It’s not Wayne Turner’s first time behind the mic, not by a long shot.
But usually, he is the one asking the questions. There is a massive smile in the voice you know from CCFM radio, Builder’s Warehouse announcements and the Hello Muizenburg podcast series.
“I must have done about 7 500 interviews in my time. This is only the second time I have ever been interviewed,” Wayne laughs.
This is shortly forgotten though in the free-flow of information and stories of his varied life.
He has held 17 different jobs, all in the pursuit of “anything other than a desk job”.
He has been flown out in helicopters to oil rigs, and visited one horse town mining establishments, held positions in online marketing for companies and been a Fire Safety and Security officer. That’s excluding his years spent in service as a wholly committed member of SAPS.
He’s studied theology, photography and radio broadcasting – he even spent some time as a cast co-ordinator. Way back in his earliest days, he held a clerk’s position for a while, before he realised that there were as many ways to make your way through the world as there are people.

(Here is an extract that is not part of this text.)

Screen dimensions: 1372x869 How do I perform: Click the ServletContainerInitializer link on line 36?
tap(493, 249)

Currently Wayne is a producer at CCFM – but it is his community centred podcasts that have caught our attention.
The Hello Muizenberg Podcast is a weekly online radio show about Muizenberg – and the unique people who populate it. Occasionally there are interviews with the colourful folk holidaying in the area and passing through with scintillating stories to tell, but most of the time – the podcasts are peeling back the layers of the community and revealing the work and projects of the locals.

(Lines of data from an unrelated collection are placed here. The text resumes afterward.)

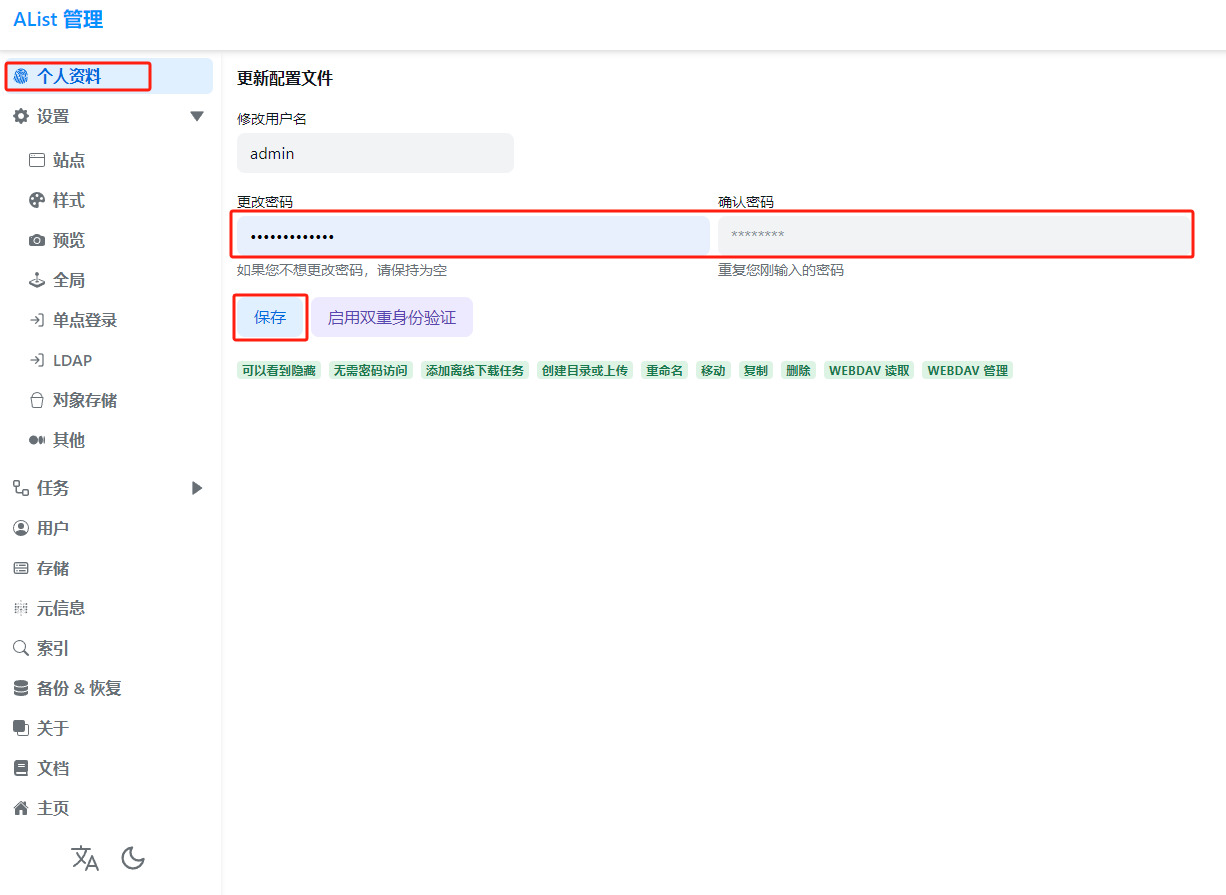This screenshot has height=895, width=1226.
Task: Click the user icon for 用户
Action: click(20, 528)
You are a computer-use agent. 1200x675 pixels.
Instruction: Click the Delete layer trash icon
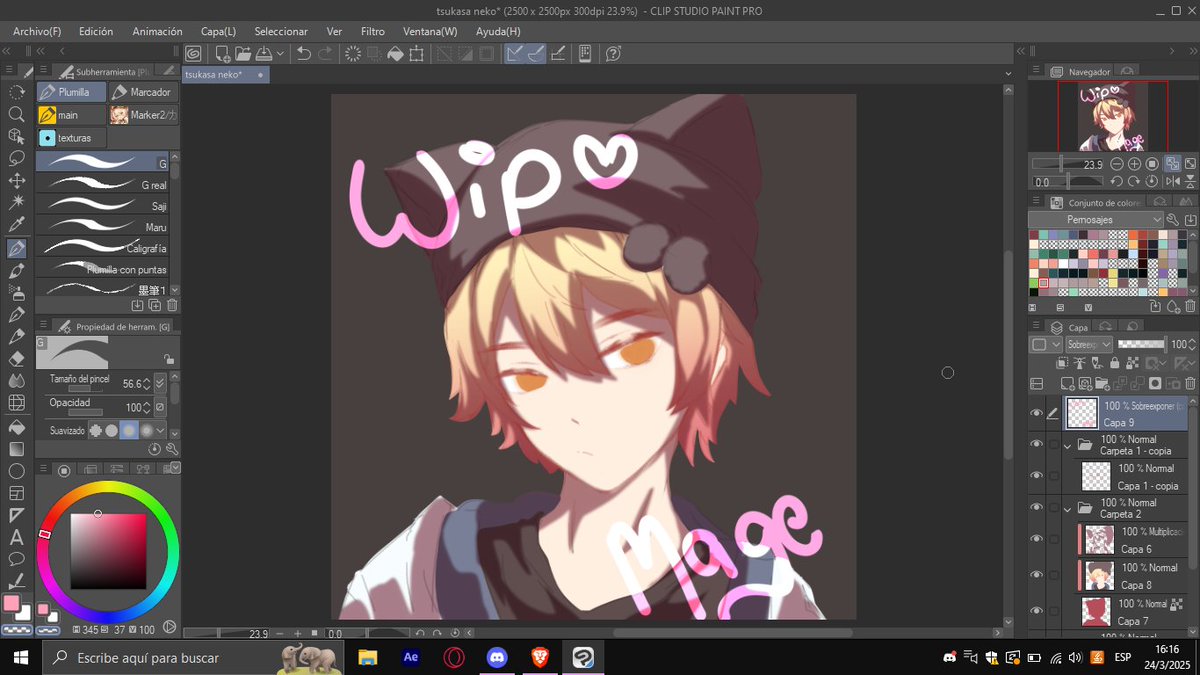pos(1190,383)
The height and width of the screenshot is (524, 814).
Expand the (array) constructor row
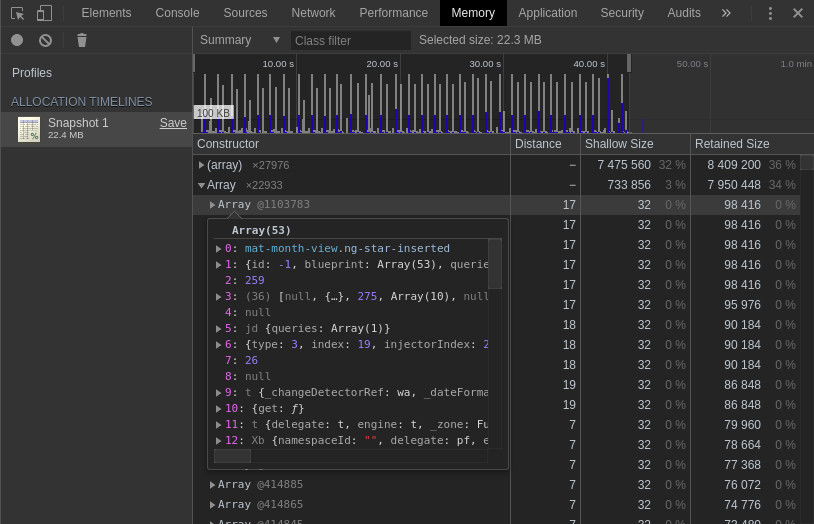[202, 165]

He relishes these conversations; and is compelled to share the fruits of them with the rest of the community. It is an ever expanding mandala of people’s lives, their contributions, their philosophies of taking action, that inspire Wayne.
“I love people. My world revolves around people, what they offer, what they do. It is so encouraging to see active citizens, community members engaged in their passions which ultimately benefit the place they live in,” he says.
He wants his podcasts to link those people, connect a web of like-minded people who are willing to act on their good intentions in a variety of complementary ways.
He adds that not only is there a following being created for the community, but the history of the area is being documented.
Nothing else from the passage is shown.